My general pitch is, we should all be in the habit of doing whatever it
takes to view users as they interact with our creations. I often use my
wife, and now sometimes my 3-year old daughter to help me. Usually just
showing someone a picture of a screen and asking "how would you do X?"
is amazingly revealing. Higher-fidelity testing is great, but it's
designed to squeeze the last bit of juice out of the lemon. In my
experience the majority of it comes out quite easily in even the most
causal of circumstances.
My secondary pitch, which is not captured in these slides but was
verbalized in Berlin was my view that we should user-test APIs with
developers. This would especially be useful for our public HTTP API, but
even PHP and JavaScript APIs could benefit from this. This differs from
posting to the list and saying "does anyone have any better ideas".

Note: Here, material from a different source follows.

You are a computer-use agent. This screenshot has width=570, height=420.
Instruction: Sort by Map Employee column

Instead we would design APIs around use-cases, and then observe users in
those use-cases succeeding or failing.
Bottom line - I know from experience that if we can even subtly
introduce user testing as a factor in our decision making process, the
impact will be amazing.
- Trevor
On 12/2/10 6:46 AM, Neil Kandalgaonkar wrote:
Hi there -- I don't post much here, but I was the
programmer on the
Multimedia Usability Project, which primarily focused on making uploads
easier. The outside funding for that project just ended, so I think it's
a good time to talk about what (if anything) we will do in the future
along these lines.
Going forward, we ought not to think about usability as the
responsibility a few people in San Francisco. I have been asking myself
how we could end the need for usability projects, and instead make that
part of everyone's practices.
What makes you a usability engineer? My personal belief is that it isn't
(primarily) a matter of having special knowledge.

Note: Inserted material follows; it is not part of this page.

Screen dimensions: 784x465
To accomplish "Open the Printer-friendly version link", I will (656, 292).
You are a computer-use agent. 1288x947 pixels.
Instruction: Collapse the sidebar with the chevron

You become a usability software engineer when you see five average users
utterly fail to accomplish the task you wanted them to be able to
accomplish.
Programming is a hubristic enterprise, but for UI, these negative
feelings are essential: watching ordinary users get angry and frustrated
dealing with what you've created, even feeling a certain shame and
embarassment that you got it so wrong. Only then do you see how large
the conceptual gap is between you and the average user -- but you also
usually come out of the experience with an immediate understanding of
how to fix things.
So is there a way to have *everybody* who develops software for end
users in our community have that experience? Maybe.
At the WMF, for these Usability Projects, we had to do formal studies
with expert consultants, because these were grant-funded projects and we
needed to present scientific data. Doing those studies is expensive and
time-consuming.
But as a developer, it was more valuable to do "hallway usability
testing" in an informal way. There are lots of startups these days that
try to deliver such lightweight user testing over the web; could we do
the same? Or, possibly we don't even need software; maybe what we need
is a tradition of doing this for everything we release.
So how about that? If there were an easy way to integrate usability
testing into your process as a developer, would you be interested? And
what should that look like?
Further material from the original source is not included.